Thursday, March 13, 2008

No free lunch - then why free passes?

Many years ago farmers were paid not to grow wheat and other type agriculture products. The government was actively engaged in the business of supporting prices.

The government could start a program of buying up homes and stabilize the housing market. That way people could offload their speculative housing losses on the government and taxpayers and it would be obvious. Rather than do that the Fed decided to buy mortgage paper to the tune of $200 billion. It is a more subtle bail out but taxpayers will ultimately still absorb the cost. The market's response was as Holman Jenkins predicted in an earlier op ed piece - a distrusting yawn.

Yesterday an official from Wachovia Bank said the housing market was equivalent to being somewhere around the 7th inning and thus,still had a ways to go before stabilizing. Still appears this caterpillar has more shoes to fall and today a hedge fund shut its windows to prevent more liquidations. The mortgage meltdown will have a far reaching ripple effect because of our passion for leverage. A pebble thrown in the pond makes concentric circles.

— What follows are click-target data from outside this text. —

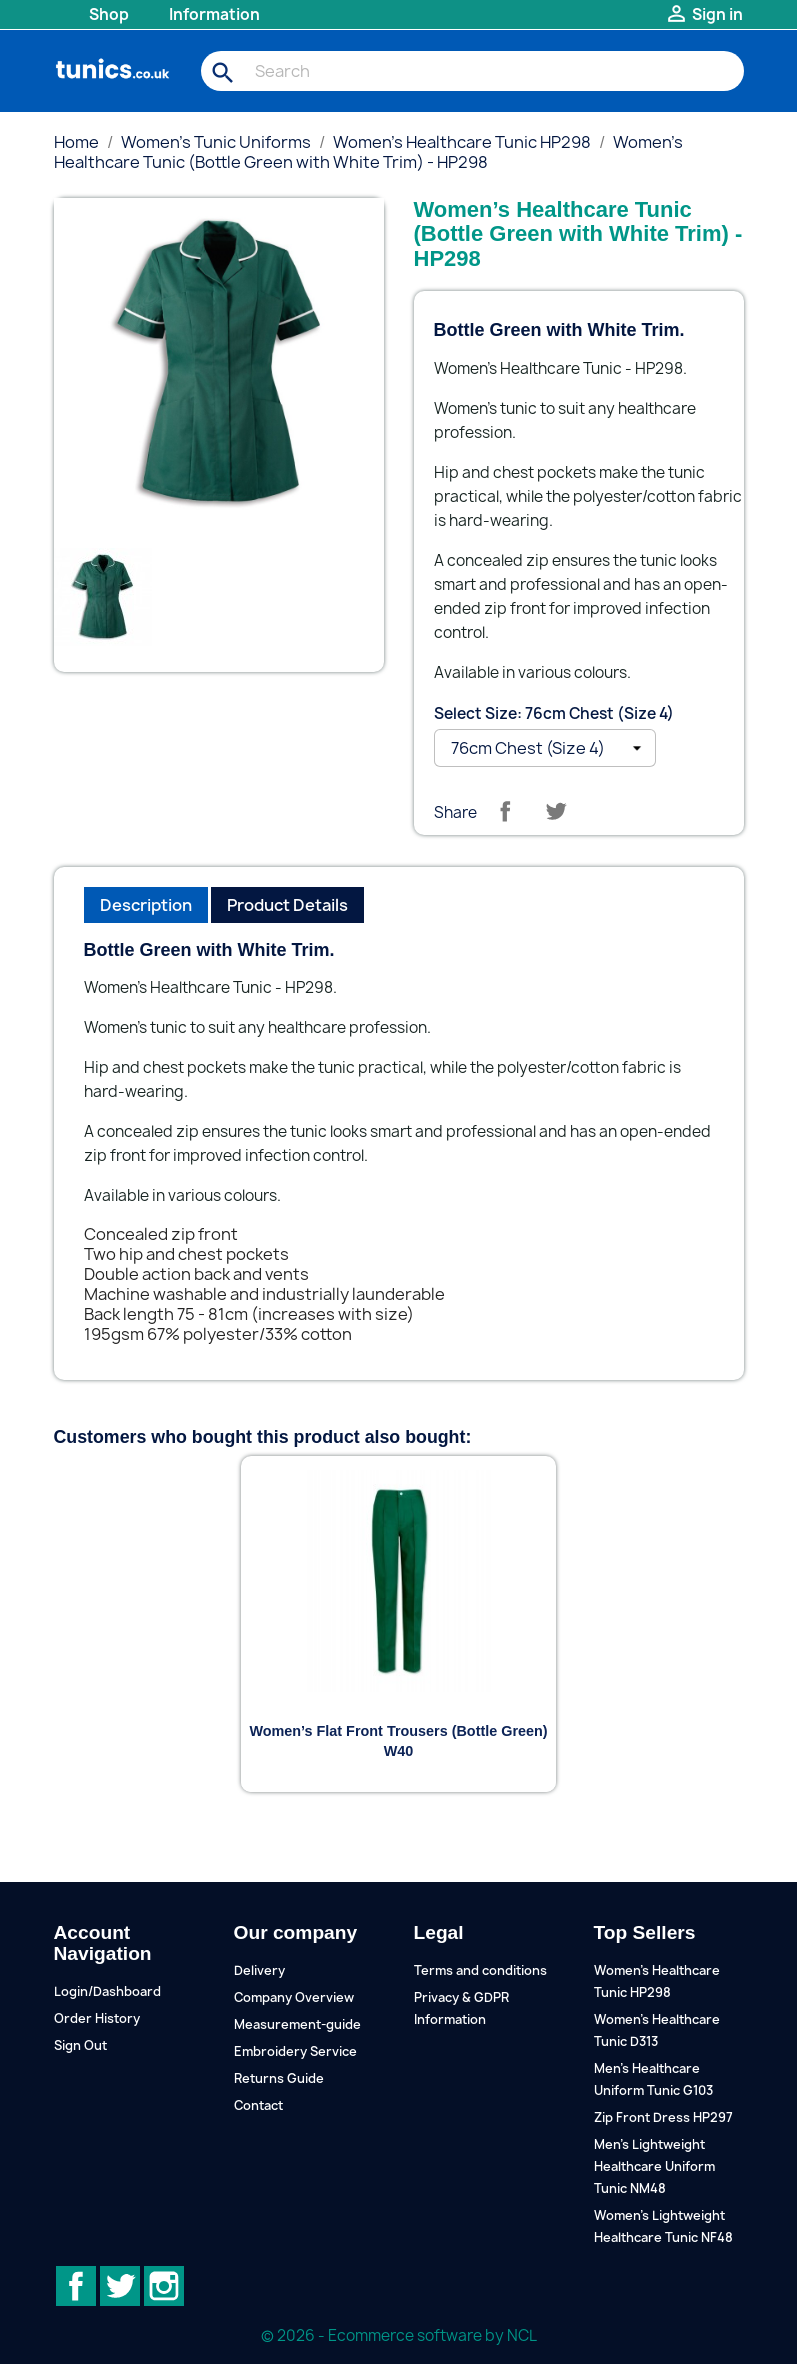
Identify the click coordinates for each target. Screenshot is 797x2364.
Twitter (120, 2286)
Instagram (164, 2286)
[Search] (472, 71)
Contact (258, 2105)
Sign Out (80, 2045)
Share (505, 811)
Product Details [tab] (287, 905)
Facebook (76, 2286)
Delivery (259, 1970)
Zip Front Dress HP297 (663, 2117)
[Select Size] (545, 748)
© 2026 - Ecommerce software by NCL (399, 2335)
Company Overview (294, 1997)
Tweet (556, 811)
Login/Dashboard (107, 1991)
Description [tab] (146, 905)
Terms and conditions (480, 1970)
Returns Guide (279, 2078)
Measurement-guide (297, 2024)
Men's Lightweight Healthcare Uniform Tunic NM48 (654, 2166)
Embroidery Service (295, 2051)
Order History (97, 2018)
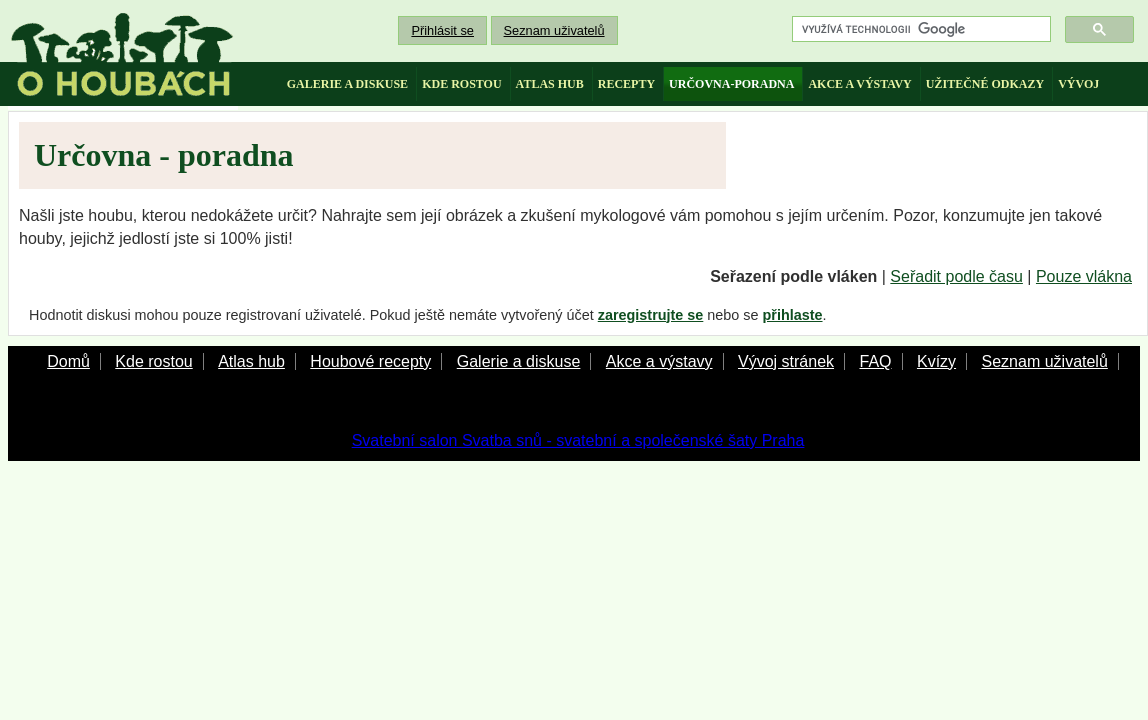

On another note the media, more or less, gave Eliot Spitzer a free pass when he was New York's top prosecutor and was running rampart and trampling hard on people's freedoms. However, the press and media were very resourceful in reporting about the alleged impact on our privacy rights when the Administration sought to pursue terrorists through broadened wiretap and other technological surveillance methods.

Then when Spitzer ran for governor he got another free pass as the fawned over his crusading righteousness.

I submit the press and media are engaged in another act of sycophancy with respect to - Sen. Obama, who has replaced the press and media's former darling - Hillary Clinton. Most voters get their impression about a candidate from reading and observing and the press and media's influence and selective reporting is very important in shaping views. Therefore, press and media objectivity, in a free society, is critical. The term "fourth estate" is not without merit.

Part of the job of vetting an opponent is up to the opposition candidate but here again, the press and media play a vital role. With Obama and Clinton we have two candidates bent on convincing voters they have the necessary experience and judgment when, in fact, their record is rather thin and/or questionable in both departments.

Obama's oratory is beguiling whereas, Clinton's is more pleading but behind all their staged mellifluousness is an emptiness that continues to demand probing. After all they are running for the office of the President of the United States and one would think we ought to know as much about them and where they intend to take us as possible.

Obviously the same is true for their opponent, Sen. McCain.

We constantly re-learn there are no free lunches. Well, neither should there be free passes by the press and media for public officials seeking high offices. With the escalating cost of campaigns we seem, all too often, electing the person who can best buy his way into office and that is becoming a dangerous phenomena. In the recent nominating process many a more qualified candidate simply ran out of money, did not have "flash" and thus, were ignored "aggressively" by the press and media.